Returns the prediction probabilities for the positive class.

Notes

predict_proba() only reports the probability of the positive class, while the sklearn API returns for both and slicing like pred_proba[:, 1] is needed for positive class predictions. Additionally, y_test is optional while the targets might not be available in validiation (inference).

Parameters:
  • X_test (Union[pd.DataFrame, np.ndarray]) – Input data for testing (features)

  • y_test (Union[List[float], np.ndarray, pd.Series], optional) – Input ground truth for testing (targets)

Returns:

np.ndarray

score(X, y, sample_weight=None)#

Return the mean accuracy on the given test data and labels.

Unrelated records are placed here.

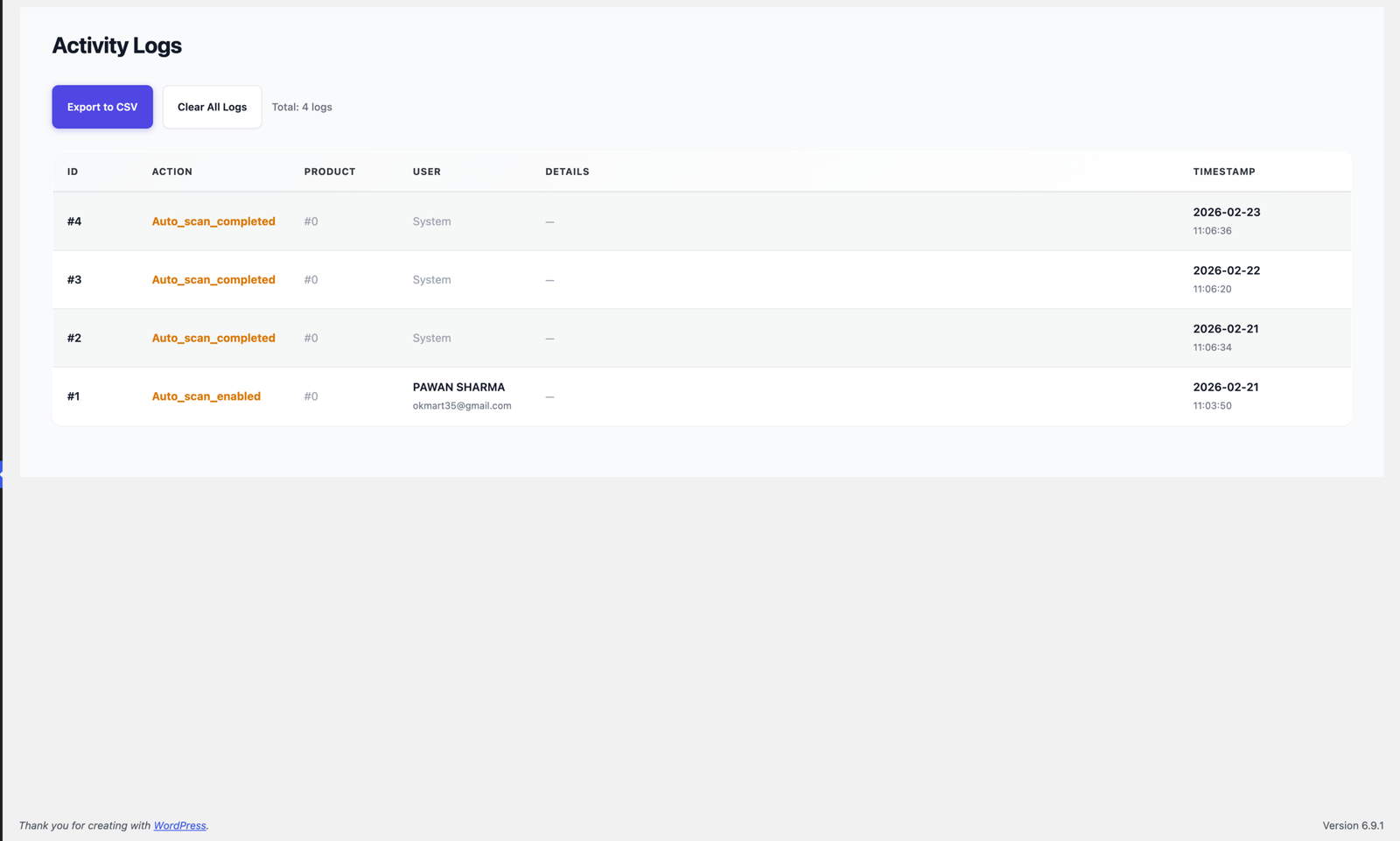Click the DETAILS column header

(567, 172)
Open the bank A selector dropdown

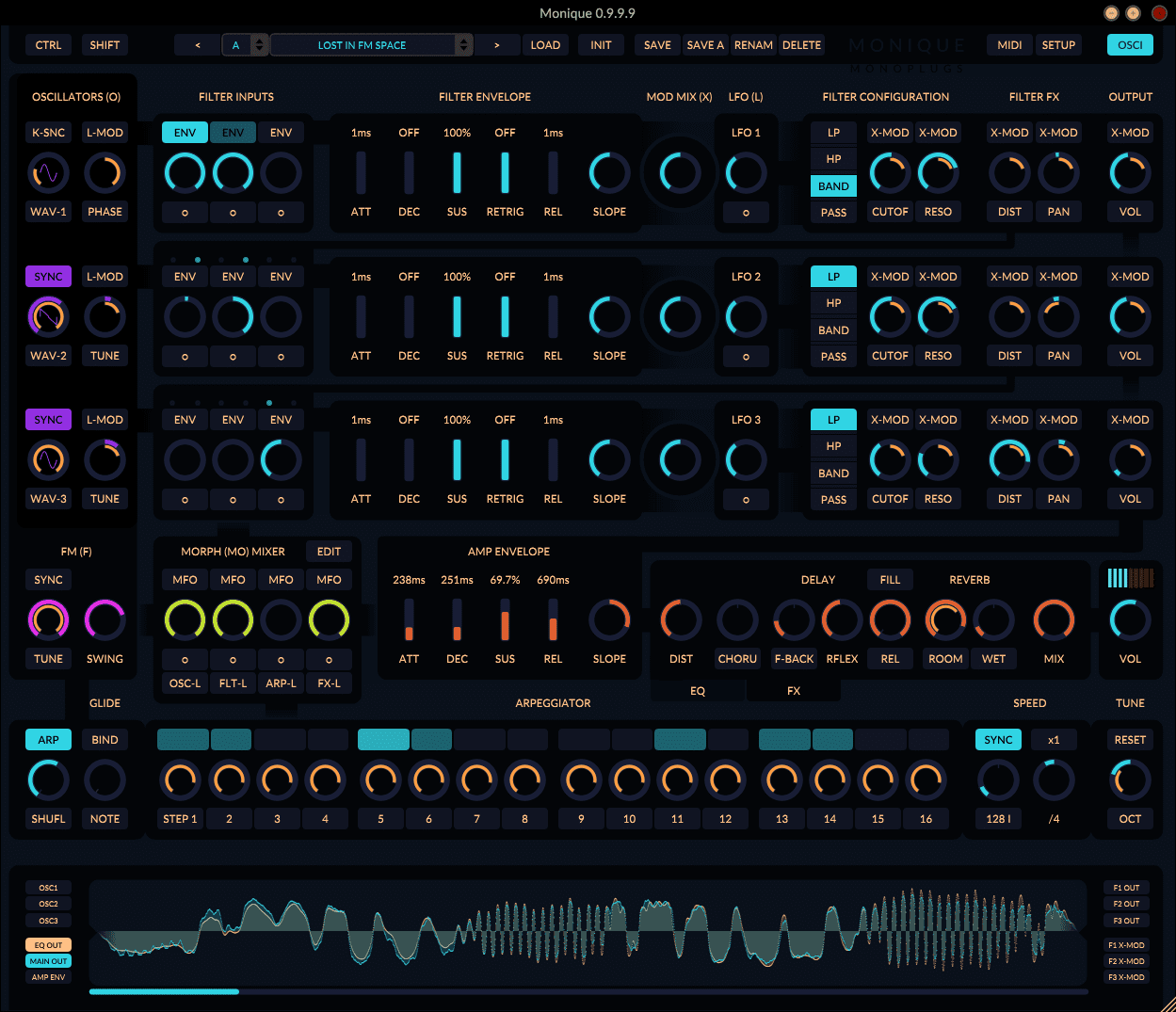pyautogui.click(x=244, y=45)
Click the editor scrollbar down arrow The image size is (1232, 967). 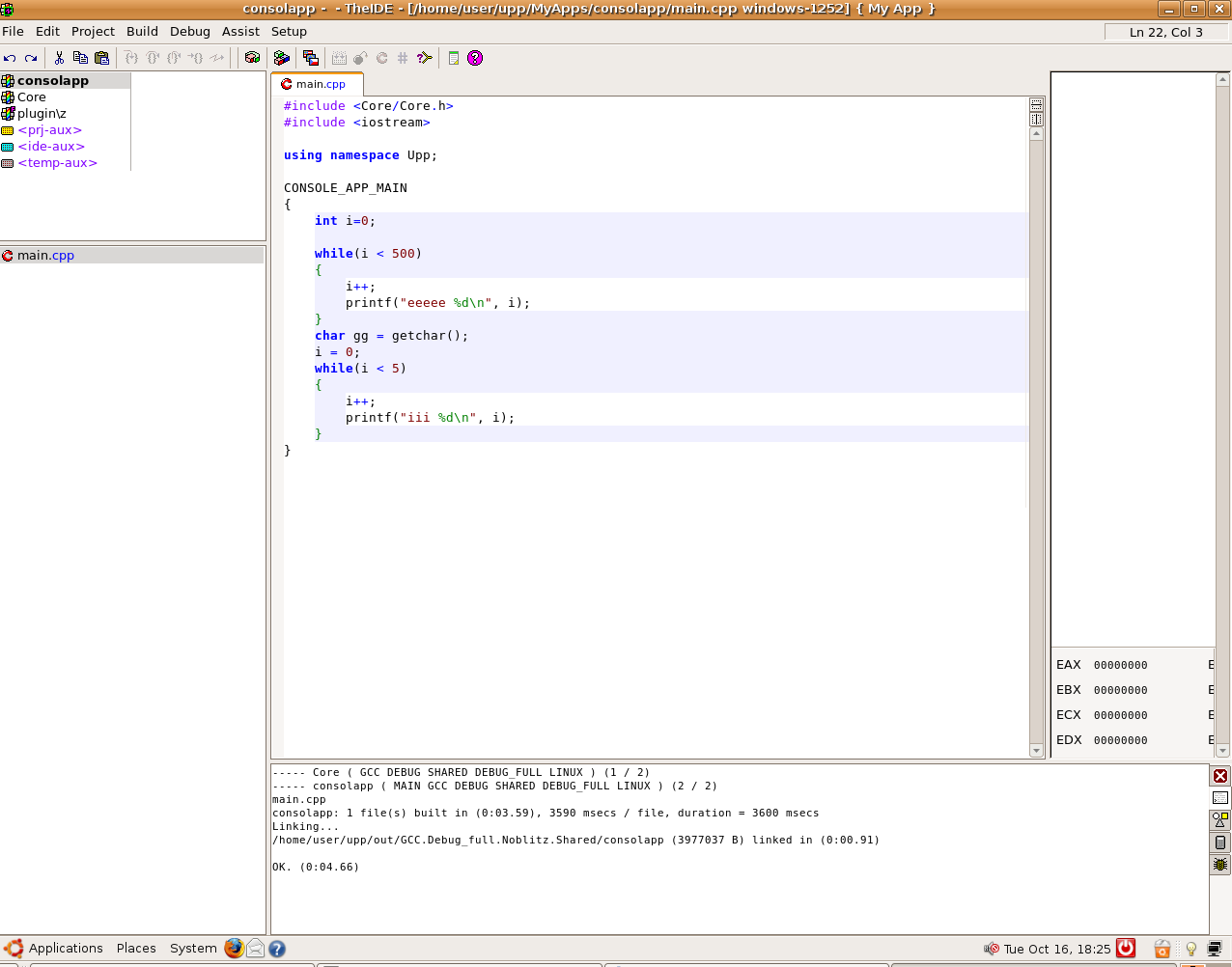click(1036, 750)
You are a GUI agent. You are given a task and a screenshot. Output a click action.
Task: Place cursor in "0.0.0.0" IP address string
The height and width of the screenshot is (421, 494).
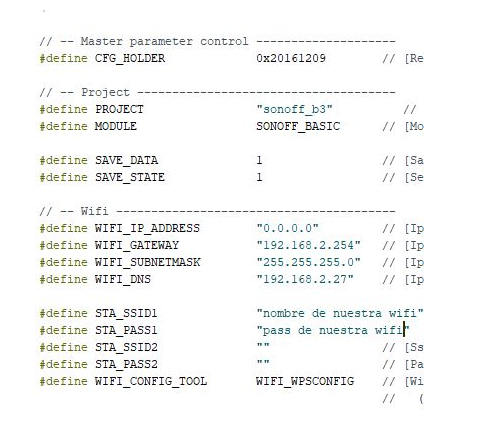pyautogui.click(x=287, y=228)
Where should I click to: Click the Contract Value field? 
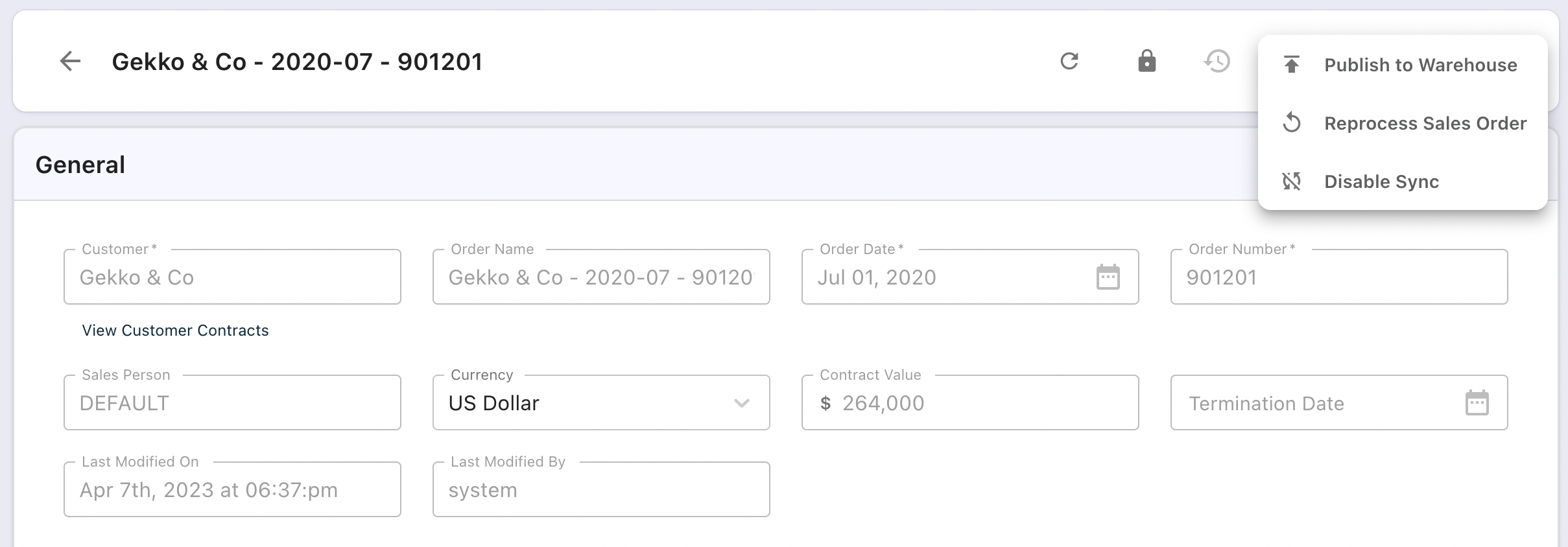point(970,403)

In multi-label classification, this is the subset accuracy which is a harsh metric since you require for each sample that each label set be correctly predicted.

Parameters:
  • X (array-like of shape (n_samples, n_features)) – Test samples.

  • y (array-like of shape (n_samples,) or (n_samples, n_outputs)) – True labels for X.

  • sample_weight (array-like of shape (n_samples,), default=None) – Sample weights.

Returns:

score (float) – Mean accuracy of self.predict(X) wrt. y.

set_params(**params)#

Set the parameters of this estimator.

The method works on simple estimators as well as on nested objects (such as Pipeline). The latter have parameters of the form <component>__<parameter> so that it’s possible to update each component of a nested object.

Parameters:

**params (dict) – Estimator parameters.

Returns:

self (estimator instance) – Estimator instance.